Subpage of Storms 2017 video transcript
Storms talks about tritium
15:28 ● now the deuteron, if there happens to be another proton or another deuteron in there, it can start the process all over again. if another deuteron happens to be there, then it can make helium, or if a proton happens to be there it will make tritium. The deuterium has a choice, it can diffuse out, in which case it will be replaced by a proton, more likely, because that’s what’s in the general environment, or it can stay there and another proton comes in and that, starts to fuse, and it makes tritium instead.
A plot is shown of the relative yields of hydrogen and deuterium, with Ruby’s commentary at 24:33. She has:
new data supports the hydroton prediction that the amount of tritium is related to the deuterium to protium ratio in the fuel….
Caption of the chart from Storms (2016): Figure 13. Relative rates of formation for deuterium, helium, and tritium as a function of d/(p+d) in the NAE. The figure approximates ideal behavior when the concentration of NAE and temperature are constant. Unknown influences are expected to slightly modify the relationship. The concentration of p is 100% in the metal on the left side of the figure and d has a concentration of 100% on the right side.
I have not seen such data. If there is actual confirmation of the tritium prediction, as shown in the chart, that would be quite strong evidence supporting Storms’ theory.

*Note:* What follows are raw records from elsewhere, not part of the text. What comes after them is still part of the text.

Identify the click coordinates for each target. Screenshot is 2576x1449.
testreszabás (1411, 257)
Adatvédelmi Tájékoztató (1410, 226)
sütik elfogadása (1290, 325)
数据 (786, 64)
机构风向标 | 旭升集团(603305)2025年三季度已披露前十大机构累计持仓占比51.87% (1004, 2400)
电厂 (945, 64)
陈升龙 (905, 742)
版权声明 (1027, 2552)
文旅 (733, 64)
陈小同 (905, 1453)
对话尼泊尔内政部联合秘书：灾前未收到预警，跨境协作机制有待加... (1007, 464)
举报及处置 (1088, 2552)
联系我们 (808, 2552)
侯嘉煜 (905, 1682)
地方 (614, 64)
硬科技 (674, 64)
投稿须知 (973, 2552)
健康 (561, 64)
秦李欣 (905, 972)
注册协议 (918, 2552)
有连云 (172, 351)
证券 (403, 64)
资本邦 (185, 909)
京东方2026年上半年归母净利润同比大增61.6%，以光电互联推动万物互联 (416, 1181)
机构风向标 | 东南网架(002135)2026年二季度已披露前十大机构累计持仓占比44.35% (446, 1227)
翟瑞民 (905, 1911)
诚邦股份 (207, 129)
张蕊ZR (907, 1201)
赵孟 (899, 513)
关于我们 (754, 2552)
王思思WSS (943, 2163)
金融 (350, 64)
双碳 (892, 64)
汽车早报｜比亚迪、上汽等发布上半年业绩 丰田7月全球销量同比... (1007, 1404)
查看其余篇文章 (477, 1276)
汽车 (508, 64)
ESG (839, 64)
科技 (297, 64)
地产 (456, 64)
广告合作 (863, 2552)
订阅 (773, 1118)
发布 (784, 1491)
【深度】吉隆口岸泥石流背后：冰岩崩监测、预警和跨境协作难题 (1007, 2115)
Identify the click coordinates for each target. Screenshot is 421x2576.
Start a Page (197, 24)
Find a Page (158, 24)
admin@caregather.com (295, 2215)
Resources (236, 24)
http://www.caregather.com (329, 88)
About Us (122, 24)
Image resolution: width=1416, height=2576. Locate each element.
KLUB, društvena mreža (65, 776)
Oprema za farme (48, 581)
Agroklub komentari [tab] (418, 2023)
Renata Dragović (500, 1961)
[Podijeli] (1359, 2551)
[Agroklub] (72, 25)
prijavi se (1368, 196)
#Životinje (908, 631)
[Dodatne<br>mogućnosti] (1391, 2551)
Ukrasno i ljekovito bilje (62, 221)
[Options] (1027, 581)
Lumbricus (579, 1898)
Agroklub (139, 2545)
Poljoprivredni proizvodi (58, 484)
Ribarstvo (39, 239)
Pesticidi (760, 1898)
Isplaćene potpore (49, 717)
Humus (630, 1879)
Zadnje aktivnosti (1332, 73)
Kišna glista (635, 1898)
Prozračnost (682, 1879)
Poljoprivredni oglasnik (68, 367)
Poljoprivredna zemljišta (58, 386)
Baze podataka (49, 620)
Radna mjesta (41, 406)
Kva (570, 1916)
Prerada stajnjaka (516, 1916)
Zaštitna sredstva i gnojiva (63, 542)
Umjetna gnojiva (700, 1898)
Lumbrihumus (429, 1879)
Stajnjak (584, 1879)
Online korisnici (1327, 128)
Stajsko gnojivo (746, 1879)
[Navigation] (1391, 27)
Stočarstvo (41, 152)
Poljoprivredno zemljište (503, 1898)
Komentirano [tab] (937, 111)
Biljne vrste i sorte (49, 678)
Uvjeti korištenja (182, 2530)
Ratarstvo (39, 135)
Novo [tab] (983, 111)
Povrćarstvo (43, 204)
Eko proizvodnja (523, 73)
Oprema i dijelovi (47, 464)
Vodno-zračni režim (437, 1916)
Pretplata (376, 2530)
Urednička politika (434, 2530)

I don’t understand the chart. From the theory of constant NAE, that works the same with any of the three hydrogen isotopes, I would expect to see the helium fraction be the probability of the pairing of two deuterons. With equal H and D, the probability of pairing D-D would be 25%, H-H would be 25%, and H-D, producing tritium, 50%. Tritium would dominate. Something else is happening. Storms explains:
Because fusion between two p requires loss of only 0.95 MeV from each nucleus, this fusion reaction will be
completed before enough energy has been lost from the adjacent d and p for them to form tritium. Thus, the rate of formation of tritium first increases as p is added, then is reduced as the atom fraction of p in the hydrogen mixture approaches 0.5 where the deuterium and helium formation reactions dominate.
Storms does not quantify this effect. He does not specify that the rate of energy loss is the same for p as for d, but the energy release process is shared in alternating pairs. His claim of early completion of fusion for p-p pairs does imply that the rate is the same — but I have never seen Storms fully address the issue of inhomogeneity along the hydroton. The process he describes would have the reacted pairs vacate at least one of the positions in the hydroton to be replaced by new fuel. With H/D ratio = 1, what would happen?
Imagining that the energy release process removes about the same amount of energy from each nucleon with each cycle, and that d-d requires 12.9 MeV per nucleon, p-d requires 2.45 MeV, and p-p 0.95 MeV, and neglecting reloading time, and, as well, the shutdown of half of the d and t process from the other half of the pair being missing, the time to fusion ratio, for d, t, and He production would be 1:2.5:13.6, so this would push production rate toward deuterium over tritium and tritium over helium. The chart does not appear to reflect that; it is, rather, symmetrical. I don’t know how that chart was calculated, it shows deuterium being equal to helium at H/D 1.0.
However, what does the hypothesis predict as to what is known? H/D ratio is not always reported, and there is a problem with heavy water, it is hygroscopic, i.e., it absorbs light water from humidity in the air, which will increase the H/D ratio.
Storms had found previously, shown in his book as Figure 67, p. 133, that 1.6% H (atom percent) (in the electrolyte) can poison the excess heat. This figure was from his on-line published 2001 paper. As he points out, there is a separation factor favoring hydrogen evolution and loading into the palladium, over deuterium, and he gives an example where a cathode loaded to 25% H when electrolyzed in 99.9% D2O, but another study defined a separation factor of 9.2-9.3.
The first Fleischmann and Pons report (1989) used 99.5% D2O. Assuming 0.5% H, the H in the palladium could approach 5%. Given the preferential production of tritium over helium, there should have been not just a little tritium, rather a lot.
The numbers I have commonly used to compare helium, tritium, and neutron production is that tritium is roughly a million times down from helium, and neutrons are about a million times down from neutrons. Because of the studies that looked for tritium and neutrons, the latter figure has some substance. The former is a very rough estimate. But say we have 0.1% H from using 99.9% D2O. That would become 1% from the separation factor. The tritium production should then be at least 1% of the helium production, plus an increase from the faster fusion time. It is far, far less. Storms’ theory does not appear to match experimental evidence on tritium.